• Material for this task:
^^^^
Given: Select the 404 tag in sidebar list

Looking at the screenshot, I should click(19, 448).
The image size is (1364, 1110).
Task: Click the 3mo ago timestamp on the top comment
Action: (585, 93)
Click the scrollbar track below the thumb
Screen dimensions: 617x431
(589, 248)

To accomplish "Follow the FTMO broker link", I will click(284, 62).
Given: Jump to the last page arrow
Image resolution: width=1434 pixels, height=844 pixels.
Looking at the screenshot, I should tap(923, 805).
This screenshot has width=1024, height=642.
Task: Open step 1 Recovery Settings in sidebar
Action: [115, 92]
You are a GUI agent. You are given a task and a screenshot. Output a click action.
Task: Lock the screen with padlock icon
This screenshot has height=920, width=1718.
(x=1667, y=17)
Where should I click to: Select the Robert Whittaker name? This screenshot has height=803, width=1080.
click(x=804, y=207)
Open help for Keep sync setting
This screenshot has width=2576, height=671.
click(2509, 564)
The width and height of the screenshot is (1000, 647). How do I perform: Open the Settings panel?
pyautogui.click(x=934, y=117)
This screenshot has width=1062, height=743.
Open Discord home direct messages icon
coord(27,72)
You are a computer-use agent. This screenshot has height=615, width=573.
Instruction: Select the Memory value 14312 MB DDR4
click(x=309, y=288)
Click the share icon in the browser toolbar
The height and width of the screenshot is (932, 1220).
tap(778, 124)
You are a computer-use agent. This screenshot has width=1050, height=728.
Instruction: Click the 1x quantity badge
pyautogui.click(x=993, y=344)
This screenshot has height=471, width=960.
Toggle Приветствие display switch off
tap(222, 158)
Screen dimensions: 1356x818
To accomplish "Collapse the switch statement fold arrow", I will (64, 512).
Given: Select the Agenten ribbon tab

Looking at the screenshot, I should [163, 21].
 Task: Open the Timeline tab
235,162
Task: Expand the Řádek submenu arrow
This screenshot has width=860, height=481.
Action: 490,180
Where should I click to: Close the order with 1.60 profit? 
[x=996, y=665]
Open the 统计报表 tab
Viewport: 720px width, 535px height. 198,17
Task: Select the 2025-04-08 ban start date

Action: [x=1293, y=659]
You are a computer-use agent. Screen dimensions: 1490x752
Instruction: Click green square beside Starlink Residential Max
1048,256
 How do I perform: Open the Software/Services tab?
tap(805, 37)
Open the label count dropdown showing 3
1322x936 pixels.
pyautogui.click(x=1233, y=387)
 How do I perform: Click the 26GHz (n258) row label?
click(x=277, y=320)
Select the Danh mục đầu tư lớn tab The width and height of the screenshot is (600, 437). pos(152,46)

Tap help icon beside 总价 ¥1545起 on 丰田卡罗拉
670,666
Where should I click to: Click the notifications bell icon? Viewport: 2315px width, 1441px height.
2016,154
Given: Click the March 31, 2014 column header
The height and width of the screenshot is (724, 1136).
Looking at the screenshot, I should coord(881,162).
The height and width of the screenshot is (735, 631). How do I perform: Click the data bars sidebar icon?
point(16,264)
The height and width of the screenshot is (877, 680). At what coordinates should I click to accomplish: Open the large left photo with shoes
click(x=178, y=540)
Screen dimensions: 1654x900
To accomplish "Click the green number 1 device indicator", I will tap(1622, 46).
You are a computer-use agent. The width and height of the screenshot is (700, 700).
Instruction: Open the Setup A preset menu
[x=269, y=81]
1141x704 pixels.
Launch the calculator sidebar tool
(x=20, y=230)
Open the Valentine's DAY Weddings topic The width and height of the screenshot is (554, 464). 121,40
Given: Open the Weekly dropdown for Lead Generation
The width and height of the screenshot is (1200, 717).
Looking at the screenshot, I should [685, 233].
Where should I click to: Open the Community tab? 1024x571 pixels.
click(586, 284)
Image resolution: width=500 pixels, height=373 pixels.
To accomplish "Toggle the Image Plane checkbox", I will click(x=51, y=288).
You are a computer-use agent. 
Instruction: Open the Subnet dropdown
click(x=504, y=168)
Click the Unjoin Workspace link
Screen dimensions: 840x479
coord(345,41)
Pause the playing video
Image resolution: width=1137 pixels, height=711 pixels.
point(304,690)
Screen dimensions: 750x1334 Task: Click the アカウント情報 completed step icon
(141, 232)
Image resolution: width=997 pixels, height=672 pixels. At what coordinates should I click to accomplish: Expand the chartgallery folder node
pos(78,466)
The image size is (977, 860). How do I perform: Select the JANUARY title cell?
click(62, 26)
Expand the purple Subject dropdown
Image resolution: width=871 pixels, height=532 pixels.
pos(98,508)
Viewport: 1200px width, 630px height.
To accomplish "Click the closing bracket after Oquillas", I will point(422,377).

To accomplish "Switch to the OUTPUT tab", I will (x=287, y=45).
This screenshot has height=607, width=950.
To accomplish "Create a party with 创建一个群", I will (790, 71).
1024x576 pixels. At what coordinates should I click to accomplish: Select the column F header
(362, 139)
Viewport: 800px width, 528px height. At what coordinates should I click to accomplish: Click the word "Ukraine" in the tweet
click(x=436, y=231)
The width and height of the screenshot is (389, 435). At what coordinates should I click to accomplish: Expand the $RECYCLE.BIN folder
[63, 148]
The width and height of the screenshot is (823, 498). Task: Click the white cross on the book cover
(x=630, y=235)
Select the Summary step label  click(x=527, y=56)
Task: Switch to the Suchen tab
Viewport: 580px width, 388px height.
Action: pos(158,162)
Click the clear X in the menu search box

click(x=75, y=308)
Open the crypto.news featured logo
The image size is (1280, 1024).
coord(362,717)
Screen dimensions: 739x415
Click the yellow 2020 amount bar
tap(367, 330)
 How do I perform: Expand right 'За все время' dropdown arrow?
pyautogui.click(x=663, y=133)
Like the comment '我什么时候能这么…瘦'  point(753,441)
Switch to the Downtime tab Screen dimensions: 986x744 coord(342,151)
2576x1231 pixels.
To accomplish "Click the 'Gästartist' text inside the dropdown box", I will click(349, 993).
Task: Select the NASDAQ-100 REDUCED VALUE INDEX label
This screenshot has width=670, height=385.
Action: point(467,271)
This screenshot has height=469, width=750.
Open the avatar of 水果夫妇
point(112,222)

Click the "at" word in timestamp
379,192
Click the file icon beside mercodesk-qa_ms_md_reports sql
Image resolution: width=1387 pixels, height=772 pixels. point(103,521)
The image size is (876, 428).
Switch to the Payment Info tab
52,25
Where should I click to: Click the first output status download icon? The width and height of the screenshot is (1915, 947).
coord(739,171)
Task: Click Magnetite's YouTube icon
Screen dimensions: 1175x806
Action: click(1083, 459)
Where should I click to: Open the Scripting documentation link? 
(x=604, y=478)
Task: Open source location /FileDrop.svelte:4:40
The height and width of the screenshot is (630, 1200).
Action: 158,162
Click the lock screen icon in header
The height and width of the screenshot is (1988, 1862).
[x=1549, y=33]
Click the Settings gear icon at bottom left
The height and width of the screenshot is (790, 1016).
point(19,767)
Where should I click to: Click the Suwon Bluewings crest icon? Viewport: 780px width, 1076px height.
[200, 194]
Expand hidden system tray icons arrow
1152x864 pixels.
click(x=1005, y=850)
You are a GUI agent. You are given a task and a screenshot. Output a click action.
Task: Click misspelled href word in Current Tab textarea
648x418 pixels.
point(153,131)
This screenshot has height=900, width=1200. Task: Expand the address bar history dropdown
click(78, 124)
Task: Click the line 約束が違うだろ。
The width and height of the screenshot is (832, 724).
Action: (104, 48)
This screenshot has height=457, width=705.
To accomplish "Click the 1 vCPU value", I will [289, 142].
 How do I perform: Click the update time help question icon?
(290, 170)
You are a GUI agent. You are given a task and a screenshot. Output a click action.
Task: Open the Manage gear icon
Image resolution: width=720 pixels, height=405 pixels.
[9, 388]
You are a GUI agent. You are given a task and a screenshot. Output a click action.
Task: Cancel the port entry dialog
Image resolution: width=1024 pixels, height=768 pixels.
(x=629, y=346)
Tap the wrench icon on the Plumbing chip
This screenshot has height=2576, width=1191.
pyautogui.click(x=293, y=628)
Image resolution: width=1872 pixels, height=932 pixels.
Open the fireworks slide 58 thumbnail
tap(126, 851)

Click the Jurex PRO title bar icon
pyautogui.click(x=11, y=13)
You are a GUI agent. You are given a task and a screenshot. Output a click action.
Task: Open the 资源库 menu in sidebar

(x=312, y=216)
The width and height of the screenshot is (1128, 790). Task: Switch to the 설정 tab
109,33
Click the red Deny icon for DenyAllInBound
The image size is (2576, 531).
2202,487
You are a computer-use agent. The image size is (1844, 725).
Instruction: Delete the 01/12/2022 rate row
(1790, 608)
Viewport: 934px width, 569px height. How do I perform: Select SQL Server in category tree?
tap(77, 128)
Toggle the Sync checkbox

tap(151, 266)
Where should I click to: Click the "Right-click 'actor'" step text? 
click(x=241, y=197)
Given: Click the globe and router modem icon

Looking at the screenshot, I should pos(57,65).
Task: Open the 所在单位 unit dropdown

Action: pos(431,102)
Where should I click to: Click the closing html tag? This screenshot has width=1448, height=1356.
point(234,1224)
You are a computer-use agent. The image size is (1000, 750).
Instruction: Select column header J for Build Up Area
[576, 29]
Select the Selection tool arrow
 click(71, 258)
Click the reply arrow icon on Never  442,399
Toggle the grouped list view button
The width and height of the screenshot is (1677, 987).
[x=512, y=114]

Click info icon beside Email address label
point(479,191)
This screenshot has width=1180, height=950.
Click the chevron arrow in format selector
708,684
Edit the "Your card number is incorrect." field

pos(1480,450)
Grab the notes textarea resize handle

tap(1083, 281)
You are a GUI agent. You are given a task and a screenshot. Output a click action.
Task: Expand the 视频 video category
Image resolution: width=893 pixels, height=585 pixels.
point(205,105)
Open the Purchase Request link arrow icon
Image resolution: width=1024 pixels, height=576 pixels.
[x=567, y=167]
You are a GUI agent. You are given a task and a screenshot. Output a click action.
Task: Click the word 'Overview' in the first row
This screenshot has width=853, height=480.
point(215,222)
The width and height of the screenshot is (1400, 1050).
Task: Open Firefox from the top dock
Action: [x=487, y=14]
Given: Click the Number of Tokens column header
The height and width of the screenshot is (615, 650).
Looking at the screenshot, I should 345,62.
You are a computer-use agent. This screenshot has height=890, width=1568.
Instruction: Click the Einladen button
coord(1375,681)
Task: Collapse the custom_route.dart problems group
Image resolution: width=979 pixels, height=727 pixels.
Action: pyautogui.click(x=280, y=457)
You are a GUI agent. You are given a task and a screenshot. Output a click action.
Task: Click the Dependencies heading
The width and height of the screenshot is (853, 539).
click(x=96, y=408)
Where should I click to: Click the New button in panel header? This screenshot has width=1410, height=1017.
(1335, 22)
^^^^
• What the exercise asks: Pick each line holding the word "will" out of the data and copy it.

• Response area:
To accomplish "Follow the FTMO broker link", I will click(284, 62).
To accomplish "Collapse the switch statement fold arrow", I will (64, 512).
To accomplish "Click the green number 1 device indicator", I will tap(1622, 46).
To accomplish "Toggle the Image Plane checkbox", I will click(x=51, y=288).
To accomplish "Click the closing bracket after Oquillas", I will point(422,377).
To accomplish "Switch to the OUTPUT tab", I will (x=287, y=45).
To accomplish "Create a party with 创建一个群", I will (790, 71).
To accomplish "Click the 'Gästartist' text inside the dropdown box", I will click(349, 993).
To accomplish "Click the 1 vCPU value", I will [289, 142].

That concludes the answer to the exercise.